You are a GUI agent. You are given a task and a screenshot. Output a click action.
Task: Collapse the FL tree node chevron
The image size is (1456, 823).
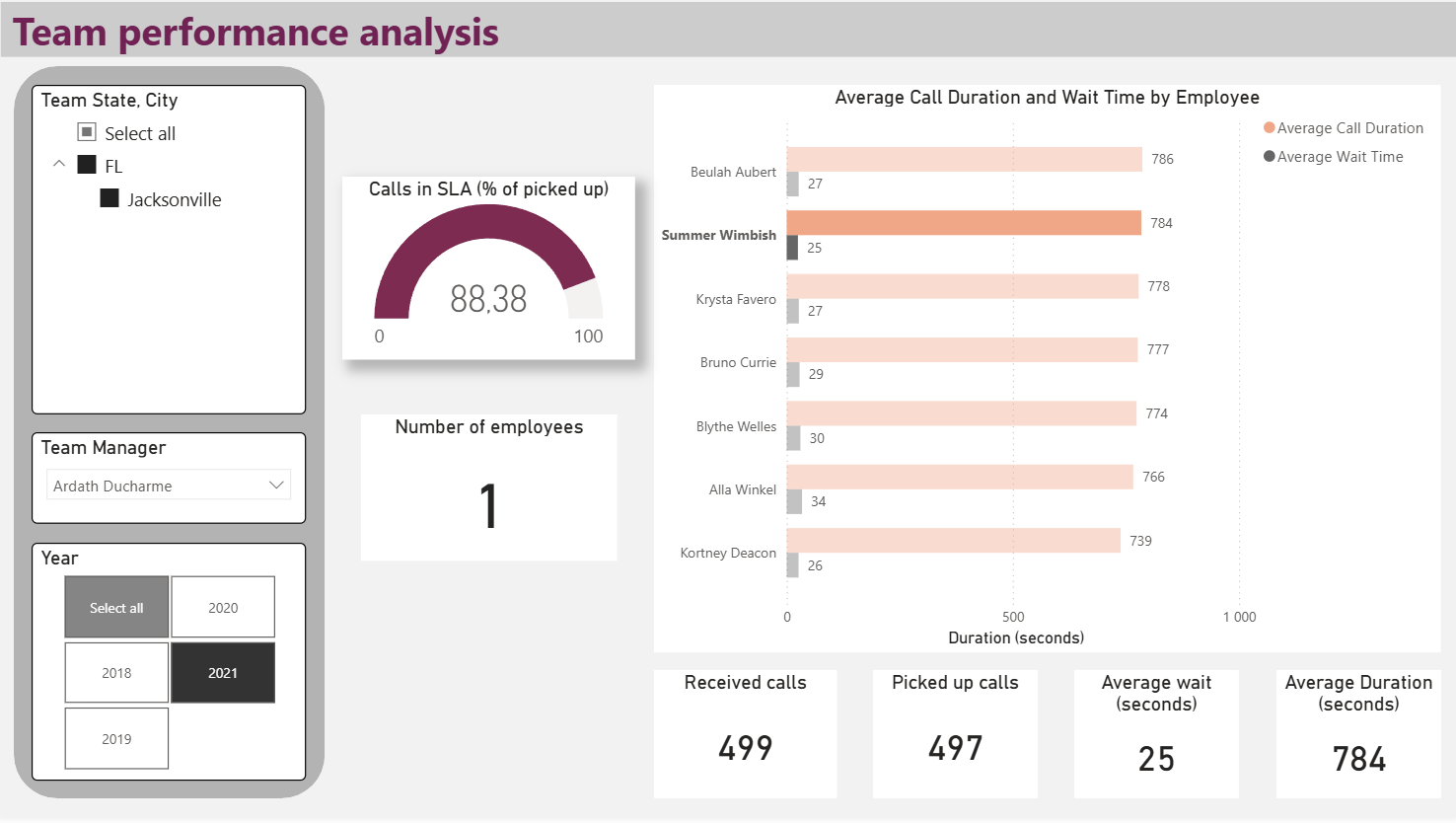pos(59,165)
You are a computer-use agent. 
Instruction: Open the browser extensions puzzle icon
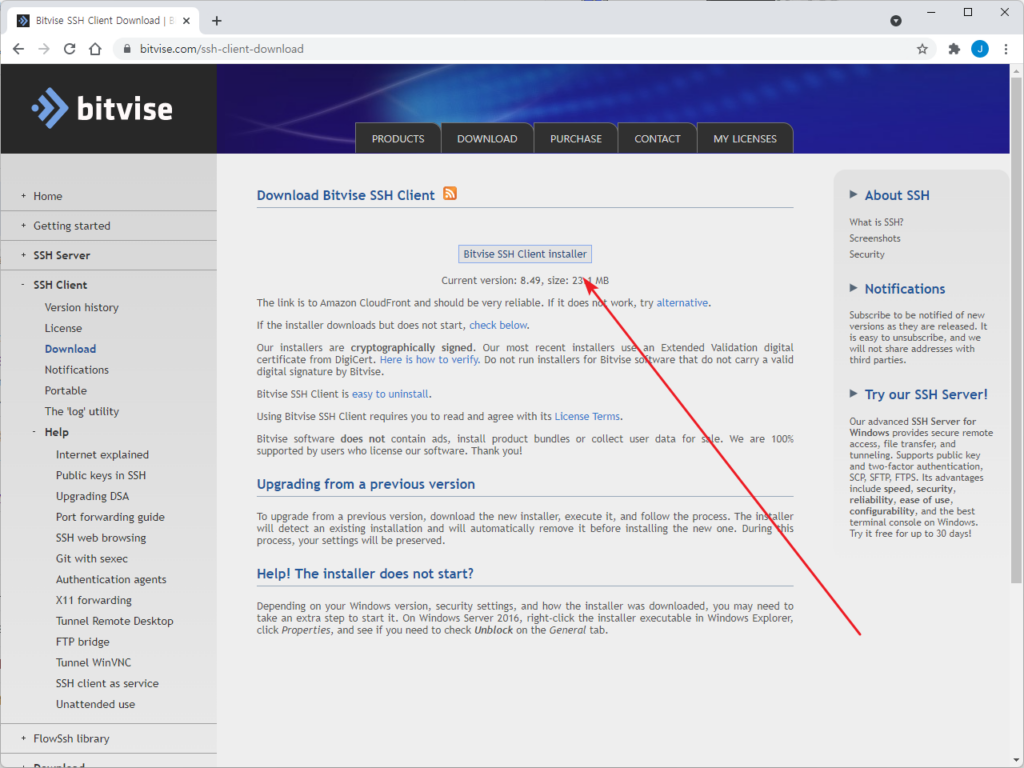952,47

┄┄┄┄┄┄

▶ _Instructions for the task_
Write out every line of the data above as a numbered list, skipping blank lines and leaving out the pictures.

▶ _Exercise result_
1. You are a GUI agent. You are given a task and a screenshot. Output a click action.
2. Task: Collapse the FL tree node chevron
3. The image size is (1456, 823).
4. pos(59,165)
5. You are a computer-use agent. 
6. Instruction: Open the browser extensions puzzle icon
7. 952,47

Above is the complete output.